The top 5 mistakes companies make in cyber crisis communications | Brunswick Group
Perspectives

The top 5 mistakes companies make in cyber crisis communications

Siobhan Gorman identifies the top mistakes that companies make during a cyber crisis and suggests how to avoid these pitfalls.

Originally published on https://www.cybervista.net/.

Experiencing a breach may not damage your company, but managing it badly in the public spotlight almost certainly will. The casualty list for mismanaged breaches continues to grow, most recently claiming Equifax CEO Richard Smith, and several others at the company.

Preparing in advance for a potential (likely) cyber crisis is, fortunately, becoming the best practice for corporate governance. But even the most-prepared companies can make mistakes in the white-hot center of a breach. Here are the top 5 mistakes we see companies make, when responding publicly to a cyber crisis—and what you can do to avoid them.

1. Providing numbers or breach scope details

We’ve learned through experience that the first numbers a company receives describing the volume of records affected in a breach are almost always wrong. Target’s initial estimate was off by 70 million records stolen. The Office of Personnel Management had to revise its 4 million records estimate to 26 million. Equifax recently revised its estimate up by 2.5 million records to 145.5 million. Each revision creates a new news cycle, and adds to a narrative of mismanagement.

2. Publicly attributing the believed source of the attack

Your customers, clients, employees, or whoever else was affected by a breach don’t care about who hacked you. They just want you to fix it. While naming a perpetrator may deflect attention from your company and prompt whodunit news stories, it will keep the incident in the news and overshadow measures the company is taking to address the cyber incident.

3. Ruling out data or systems affected (unless that data was never collected)

When trying to reassure customers and contain reputational damage, it’s very tempting to describe the data that is presumed untouched after a breach. Stating definitively that certain systems were not affected is very risky. We’ve seen that initial “facts” almost always change as an investigation proceeds (see #1), and often a forensics investigation will discover a hacker managed to worm his way across a company’s network in unexpected ways.

4. Ignoring media calls

The story will be written whether you respond to a reporter’s inquiry or not. I wrote many breach stories as a journalist, and if a company didn’t call back, I grew more confident—not less. Responding to a reporter is a company’s opportunity to demonstrate it is investigating or addressing the issue.

5. Focusing on media response to the exclusion of customers or employees

It can be easy to get caught up in the immediate public focus on a breach, but your customers and employees are what allow your company to continue to do business. They are almost always your most important stakeholders, and if you ignore them, they will hold it against you.

Avoiding These Pitfalls

So, based on our experience, here’s what you can do to avoid these pitfalls:

1. Prioritize your stakeholders

Here’s where planning in advance is critical. With smart scenario planning, you can understand in advance who your key stakeholders are—and then map out how you would contact them in the event of a cyber incident and what you would say.

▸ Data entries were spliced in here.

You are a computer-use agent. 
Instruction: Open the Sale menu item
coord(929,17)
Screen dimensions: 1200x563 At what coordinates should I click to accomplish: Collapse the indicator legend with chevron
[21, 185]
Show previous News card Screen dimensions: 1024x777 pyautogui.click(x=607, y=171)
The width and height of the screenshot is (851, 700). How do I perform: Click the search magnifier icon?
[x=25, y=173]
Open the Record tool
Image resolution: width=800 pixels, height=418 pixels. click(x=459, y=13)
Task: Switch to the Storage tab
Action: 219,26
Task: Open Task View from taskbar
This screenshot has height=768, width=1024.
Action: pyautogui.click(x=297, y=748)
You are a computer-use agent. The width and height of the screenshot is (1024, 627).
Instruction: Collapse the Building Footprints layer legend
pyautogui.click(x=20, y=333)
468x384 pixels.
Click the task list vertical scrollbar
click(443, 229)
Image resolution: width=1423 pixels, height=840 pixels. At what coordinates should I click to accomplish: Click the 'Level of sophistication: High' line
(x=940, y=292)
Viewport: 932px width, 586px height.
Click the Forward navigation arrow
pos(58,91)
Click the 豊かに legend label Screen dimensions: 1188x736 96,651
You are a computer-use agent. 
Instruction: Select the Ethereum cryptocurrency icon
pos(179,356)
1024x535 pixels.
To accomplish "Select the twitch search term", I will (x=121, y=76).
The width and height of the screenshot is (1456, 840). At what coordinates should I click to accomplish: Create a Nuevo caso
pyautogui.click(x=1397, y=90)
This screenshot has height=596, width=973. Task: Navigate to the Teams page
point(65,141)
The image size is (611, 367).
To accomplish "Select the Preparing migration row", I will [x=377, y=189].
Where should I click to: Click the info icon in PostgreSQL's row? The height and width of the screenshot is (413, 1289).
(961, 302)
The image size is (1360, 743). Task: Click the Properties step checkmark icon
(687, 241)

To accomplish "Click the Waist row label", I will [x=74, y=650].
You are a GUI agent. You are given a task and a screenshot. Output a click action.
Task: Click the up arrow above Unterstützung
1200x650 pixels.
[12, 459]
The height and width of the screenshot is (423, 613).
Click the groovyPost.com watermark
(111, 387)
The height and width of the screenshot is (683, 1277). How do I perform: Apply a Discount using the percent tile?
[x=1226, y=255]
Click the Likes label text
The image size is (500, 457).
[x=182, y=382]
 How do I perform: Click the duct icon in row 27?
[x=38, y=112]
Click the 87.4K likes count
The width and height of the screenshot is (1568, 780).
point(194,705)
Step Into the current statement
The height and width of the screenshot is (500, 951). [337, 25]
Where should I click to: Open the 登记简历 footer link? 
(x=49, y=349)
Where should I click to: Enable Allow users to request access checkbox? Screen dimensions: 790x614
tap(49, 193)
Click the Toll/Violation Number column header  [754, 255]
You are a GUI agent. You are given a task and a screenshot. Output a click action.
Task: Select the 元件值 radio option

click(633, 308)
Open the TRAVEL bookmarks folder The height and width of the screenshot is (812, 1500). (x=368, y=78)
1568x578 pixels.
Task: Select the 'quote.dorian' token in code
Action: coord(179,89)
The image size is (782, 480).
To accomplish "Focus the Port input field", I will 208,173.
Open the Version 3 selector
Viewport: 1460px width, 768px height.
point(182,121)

2. Write all communications as if they will become public

Hackers, particularly extortionists, now do their own public relations. Assume any communication with them will be released. Employee emails, even the ones that advise avoiding media contact, often leak to the media or find their way to social media with snarky commentary. The same goes for customer or client communications.

3. Only provide data and facts you’re willing to stake your job on

Just ask the former CEO of Target, co-chairman of Sony, administrator of OPM, and CEO of Equifax.

4. Focus communications on the actions you’re taking

You can’t talk about numbers, because they’re going to change, but you can talk about the steps your company is taking to make the situation right for your customers (or other key stakeholders). Companies get credit for learning from their mistakes.

5. Take an action that demonstrates your commitment to improving cybersecurity

Even better than learning from your mistakes is demonstrating you’re part of the solution. Companies should take action internally to show they’re investing in, and possibly restructuring, their operations to bolster their security measures. Companies can also stake out a leadership role on cybersecurity within their industry to show how they are leading on the issue.

There is a range of steps companies can take well before a breach to position themselves to lead through a cyber crisis. You can develop a cyber crisis communications playbook alongside your cyber incident response plan and road test both in a simulation.

We’ve found that steps like these allow companies to work through tough issues and communications gaps in advance, so you aren’t forced to navigate those under the pressure of a crisis.